Un garçon c’est presque rien (Lisa Balavoine)

Un garçon c’est presque rien (Lisa Balavoine)

Résumé de l’éditeur

Une chambre d’hôpital. Dans le lit, un garçon. À côté, une fille, qui attend qu’il se réveille. Au travers du coma de Roméo, son histoire : pourquoi, comment, la vie l’a-t-elle amené là ?

Mon avis

Roméo est un garçon solitaire de 16 ans. Il se fond dans la masse et n’a pas les mêmes goûts que la plupart des autres garçons de son âge. Ses parents lui semblent lointains, ils ne s’intéressent pas à lui, ne partagent rien avec lui. Il vit dans un foyer en apparence sans amour. C’est un jeune homme discret, qui parle peu, lit des romans et écoute de la musique qui n’est pas « de son temps ».

« Moi je rêverais d’avoir des parents

À qui je pourrais tout raconter

Comme on en voit parfois dans les séries télé

Des parents intéressants et intéressés.

On dira que je suis mal tombé.

Ils sont pas méchants

Ils sont juste morts au-dedans

C’est terrible de se l’avouer mais

Près d’eux je ne sais pas comment rester vivant. »

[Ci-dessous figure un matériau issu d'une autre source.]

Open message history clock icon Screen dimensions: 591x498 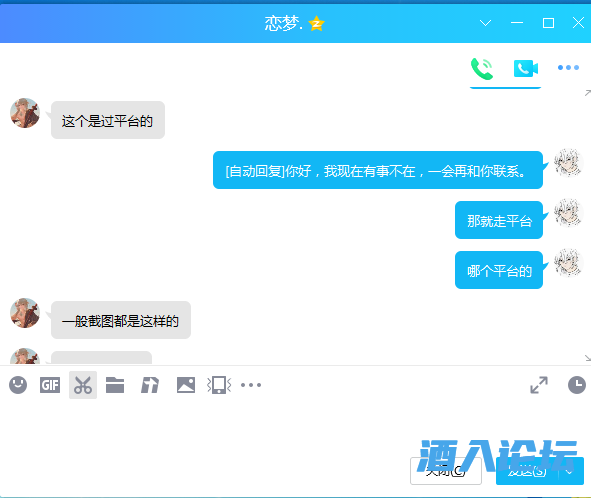(577, 385)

Il est en décalage avec les autres, sauf avec son oncle avec qui il partage une passion pour la musique. Il ne comprend pas pourquoi les garçons de son âge crient et s’agitent, il ne veut pas faire partie de ce troupeau de moutons qui se moquent de ceux qui sont différents, parlent mal des filles et agissent mal avec elles. Il ne se reconnaît pas dans cette image de garçon à laquelle la société lui demande de coller et en même temps il se demande s’il ne devrait pas essayer, comme ses parents le lui demandent, d’être plus « normal », plus sociable, au lieu d’être « sensiblement différent ».

« Je suis un garçon sensible

Ma mère dirait mauviette, mon père dirait fragile

Je ne suis que sensible,

Sensiblement différent

Je repense à ce jour où, dans le bus, deux hommes se sont mis à se battre, une femme a crié « Séparez-les » et je n’ai pas bougé

Je repense à ce jour où j’avais demandé une tête à coiffer pour Noël et où la réponse de ma mère a été : « C’est ta tête qu’il faut soigner »

Je repense à ce jour où le prof de sport constituait des équipes et où il m’a dit : « Mets-toi sur le côté, tu vas les faire perdre »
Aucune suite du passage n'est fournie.